Fancier message structures also exist, including publish-subscribe models where a single message reaches all interested threads simultaneously, execution-interrupting events, and bidirectional socket-like channels.

2.4 Optimistic transactions

A transaction is a set of operations that should happen together, atomically and without interruption.

Locks and condition variables allow transactions to ensure they happen together by blocking other threads from working while the transaction is in flight, but those approaches are somewhat pessimistic, preventing concurrent operations even when different concurrent acts would not conflict in practice. They also admit deadlock if not carefully used.

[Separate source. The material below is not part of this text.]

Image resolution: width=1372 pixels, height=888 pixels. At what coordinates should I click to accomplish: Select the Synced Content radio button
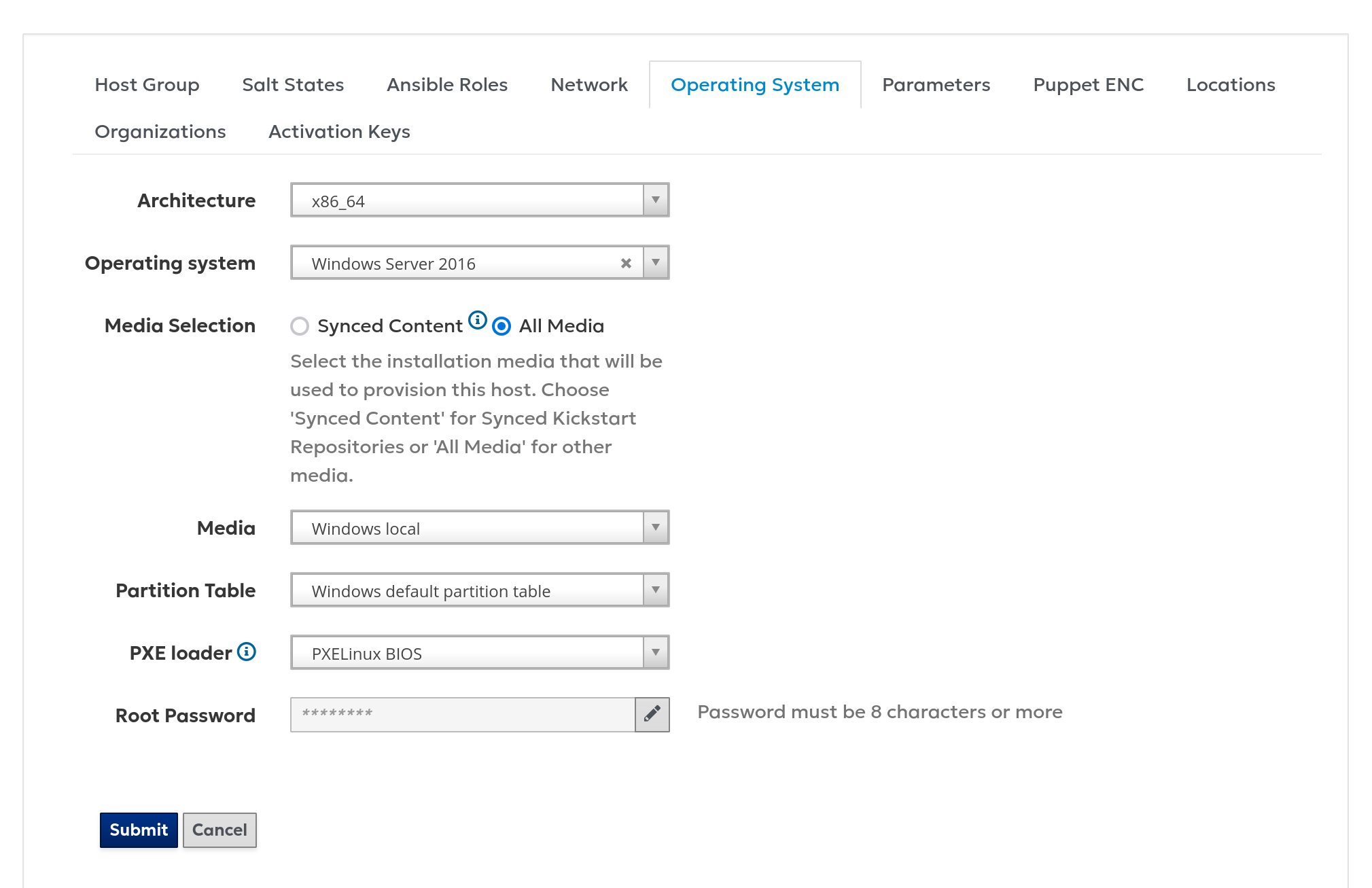click(x=300, y=326)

Optimistic transactions take a different approach: instead of locking other threads out and then doing their work uninterrupted they check the starting state, do their work, then check again to ensure no other thread changed anything before finalizing the result. If another thread did change something, they roll back their changes and start over from the changed data state. This approach cannot deadlock, but some implementations can livelock and all can suffer resource starvation.

Optimistic transactions are challenging to design, much more involved than simply wrapping a critical section in a lock. However, when conflicting updates are not the common case, optimistic transactions can be much faster than lock-based thread safety.